> **Problem details**
With the pictures removed, reproduce exactly the lines from the one that contains "Instruction: Enable the" through the last line of the entries below.

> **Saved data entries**
----------------------------------------

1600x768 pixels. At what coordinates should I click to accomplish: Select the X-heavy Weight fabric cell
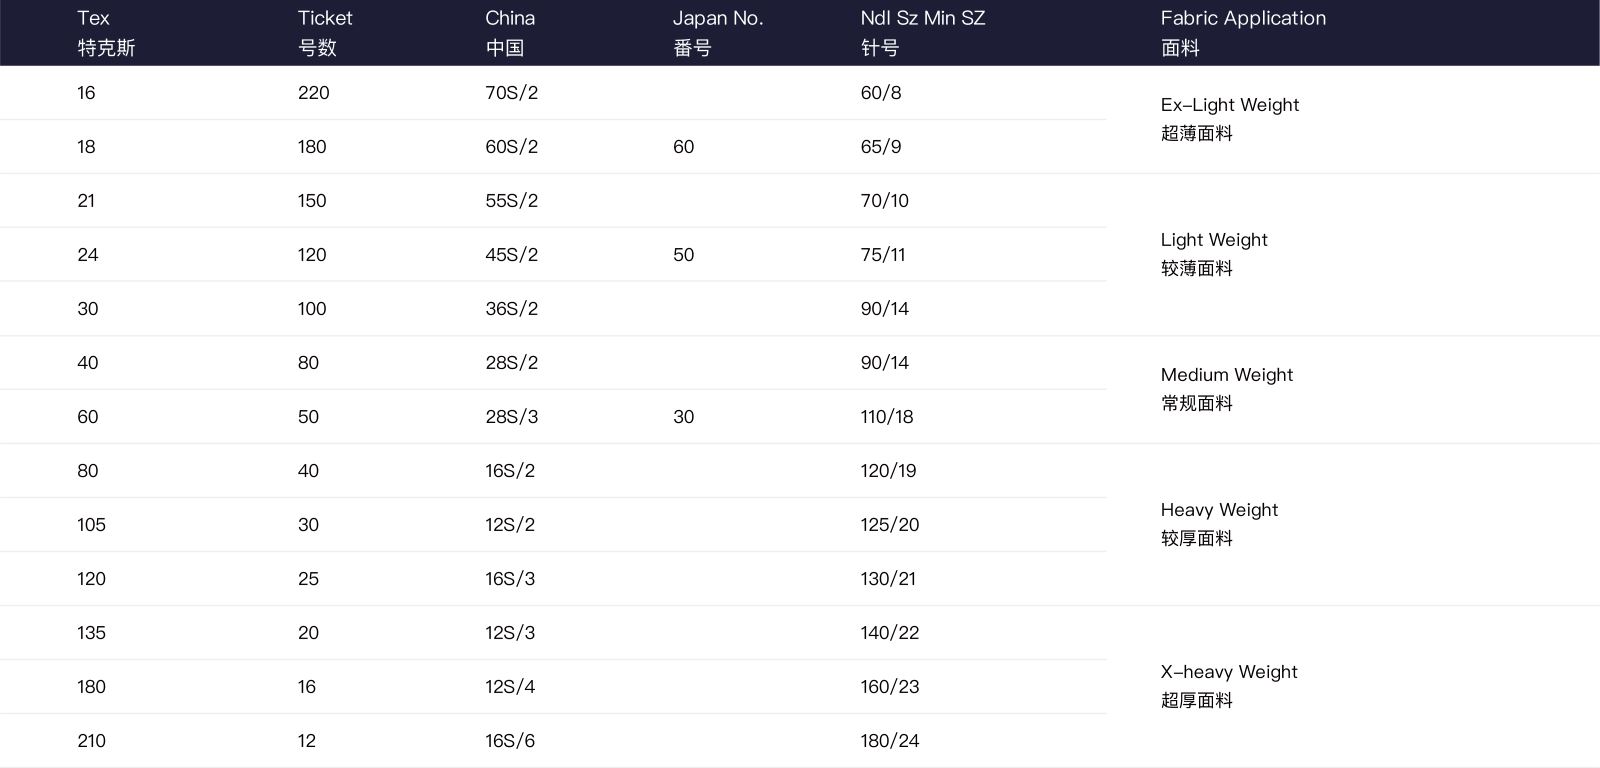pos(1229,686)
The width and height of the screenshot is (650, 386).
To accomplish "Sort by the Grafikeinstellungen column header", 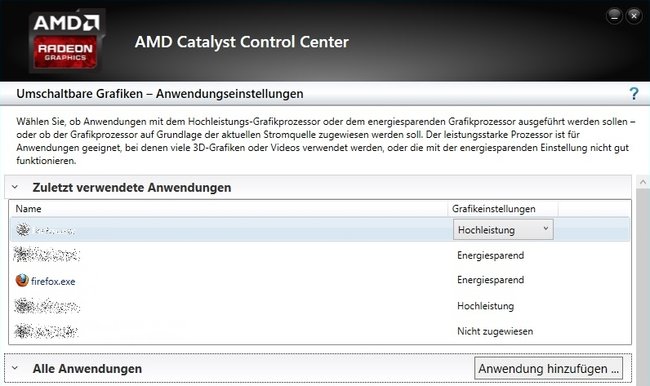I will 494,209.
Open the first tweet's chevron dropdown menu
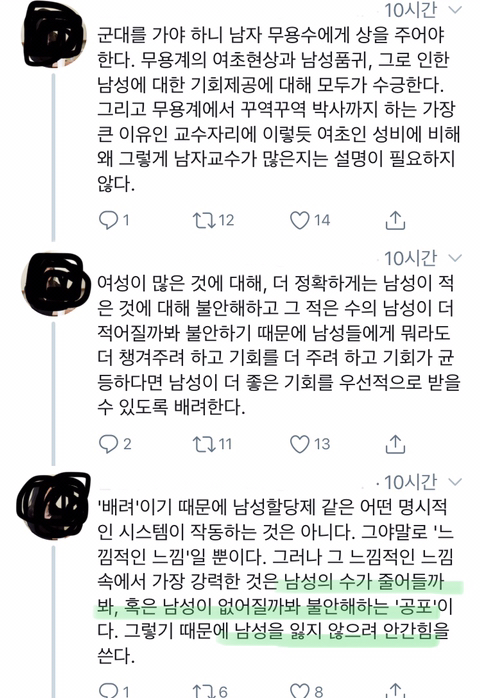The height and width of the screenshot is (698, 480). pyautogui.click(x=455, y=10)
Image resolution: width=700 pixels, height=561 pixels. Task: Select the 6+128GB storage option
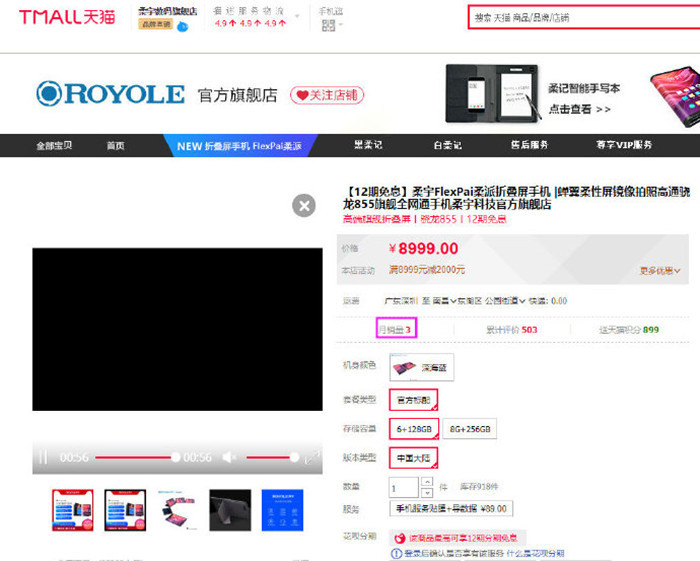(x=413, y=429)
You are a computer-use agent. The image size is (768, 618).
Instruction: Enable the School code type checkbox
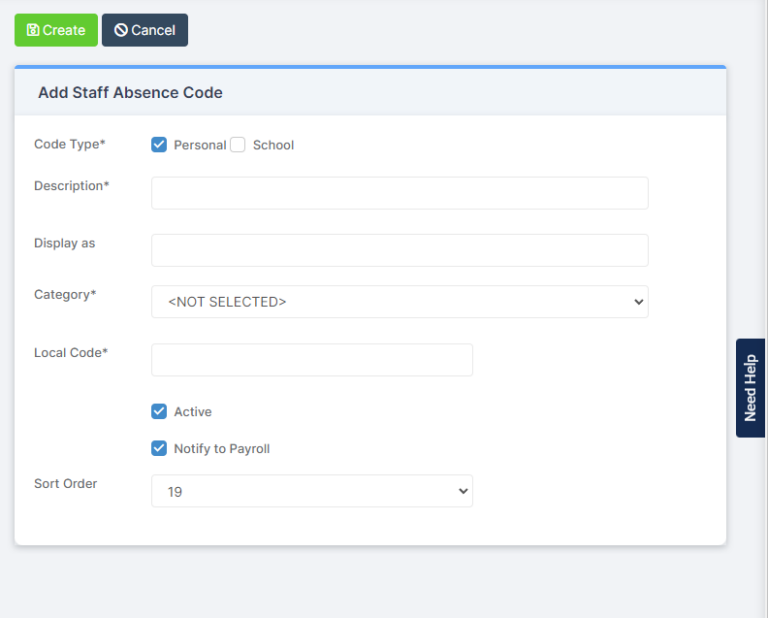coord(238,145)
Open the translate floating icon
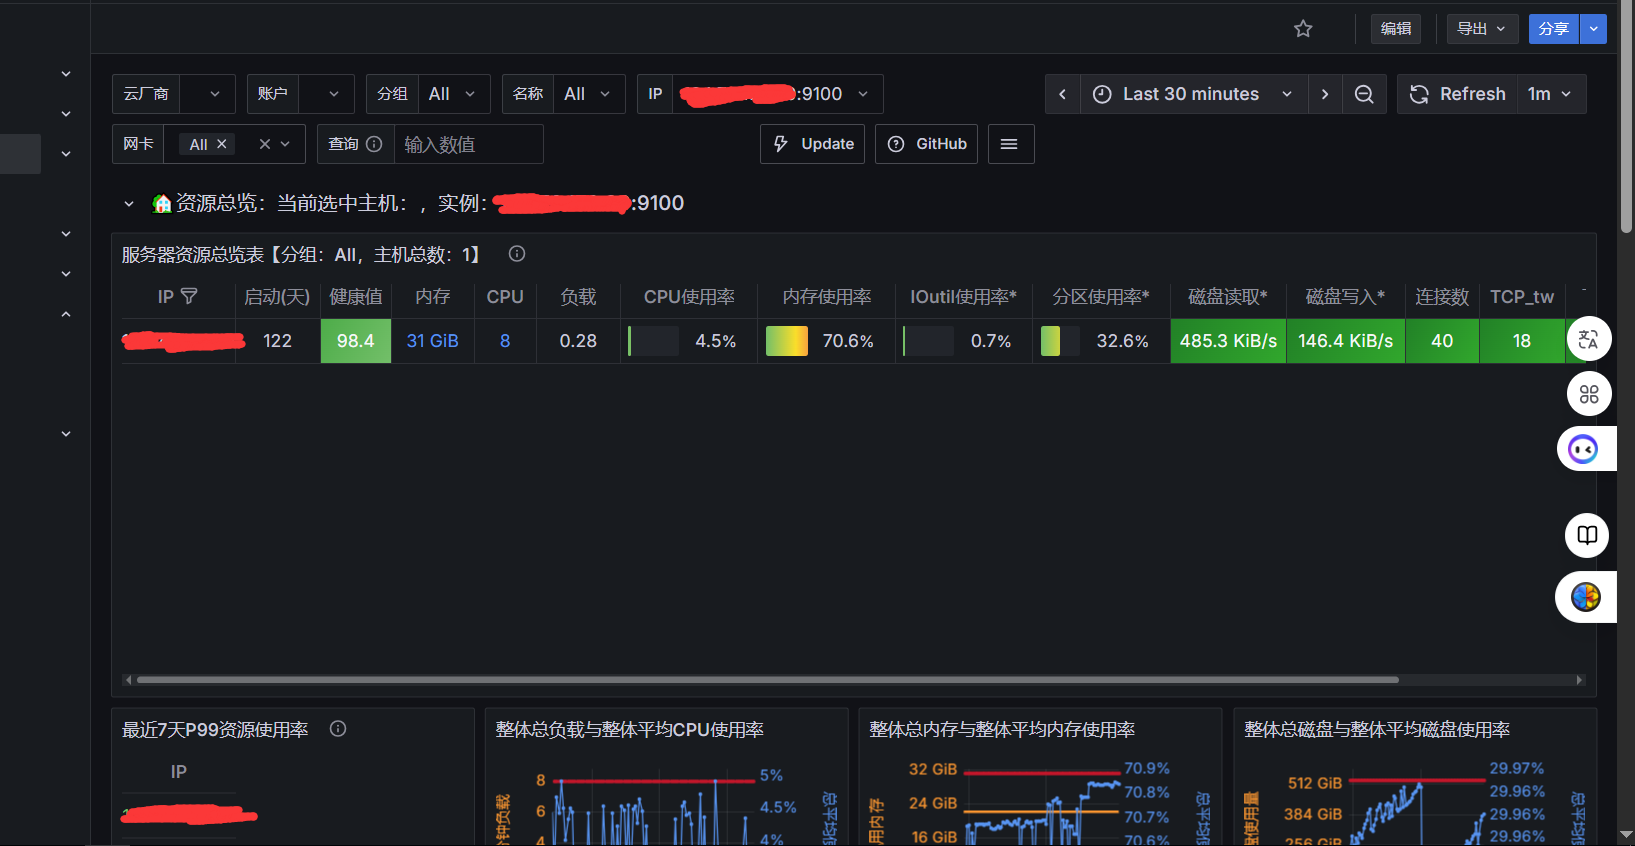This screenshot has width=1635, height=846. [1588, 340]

----------------------------------------

> **Task answer**
Instruction: Enable the School code type checkbox
coord(238,145)
Open the translate floating icon
This screenshot has width=1635, height=846. [1588, 340]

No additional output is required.